해야 할 일:
아래 항목에서 "resolution"라는 단어가 들어 있는 줄을 모두 찾아 빠짐없이 옮겨 보이십시오.
===== 제공 자료 =====
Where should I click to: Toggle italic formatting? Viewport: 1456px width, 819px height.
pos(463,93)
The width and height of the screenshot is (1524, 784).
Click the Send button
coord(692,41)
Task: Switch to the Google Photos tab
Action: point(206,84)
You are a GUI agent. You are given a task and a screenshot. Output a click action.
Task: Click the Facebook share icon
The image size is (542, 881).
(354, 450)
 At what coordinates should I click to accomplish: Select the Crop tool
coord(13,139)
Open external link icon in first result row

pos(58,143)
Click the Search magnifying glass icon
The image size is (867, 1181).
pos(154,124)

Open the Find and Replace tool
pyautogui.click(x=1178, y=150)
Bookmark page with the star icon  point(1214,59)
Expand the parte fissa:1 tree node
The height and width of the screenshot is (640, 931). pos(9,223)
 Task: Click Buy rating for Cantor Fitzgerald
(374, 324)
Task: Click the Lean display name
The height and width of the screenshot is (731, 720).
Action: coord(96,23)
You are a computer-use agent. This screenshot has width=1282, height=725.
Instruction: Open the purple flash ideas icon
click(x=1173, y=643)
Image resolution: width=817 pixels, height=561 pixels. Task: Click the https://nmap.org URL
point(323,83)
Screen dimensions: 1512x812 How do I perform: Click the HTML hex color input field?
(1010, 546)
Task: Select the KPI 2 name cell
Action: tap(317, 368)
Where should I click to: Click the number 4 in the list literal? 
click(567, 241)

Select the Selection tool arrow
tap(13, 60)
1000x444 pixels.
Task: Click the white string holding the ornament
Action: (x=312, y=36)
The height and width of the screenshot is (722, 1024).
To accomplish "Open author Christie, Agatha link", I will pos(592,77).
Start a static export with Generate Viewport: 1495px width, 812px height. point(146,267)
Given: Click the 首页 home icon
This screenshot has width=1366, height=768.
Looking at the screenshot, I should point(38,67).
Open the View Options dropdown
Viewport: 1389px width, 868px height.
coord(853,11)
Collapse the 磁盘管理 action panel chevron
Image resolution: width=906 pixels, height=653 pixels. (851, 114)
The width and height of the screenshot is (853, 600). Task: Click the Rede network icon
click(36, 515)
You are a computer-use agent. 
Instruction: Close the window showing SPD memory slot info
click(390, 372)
=====
정답:
Image resolution: width=817 pixels, height=561 pixels. Task: Click the https://nmap.org URL
Image resolution: width=906 pixels, height=653 pixels. (851, 114)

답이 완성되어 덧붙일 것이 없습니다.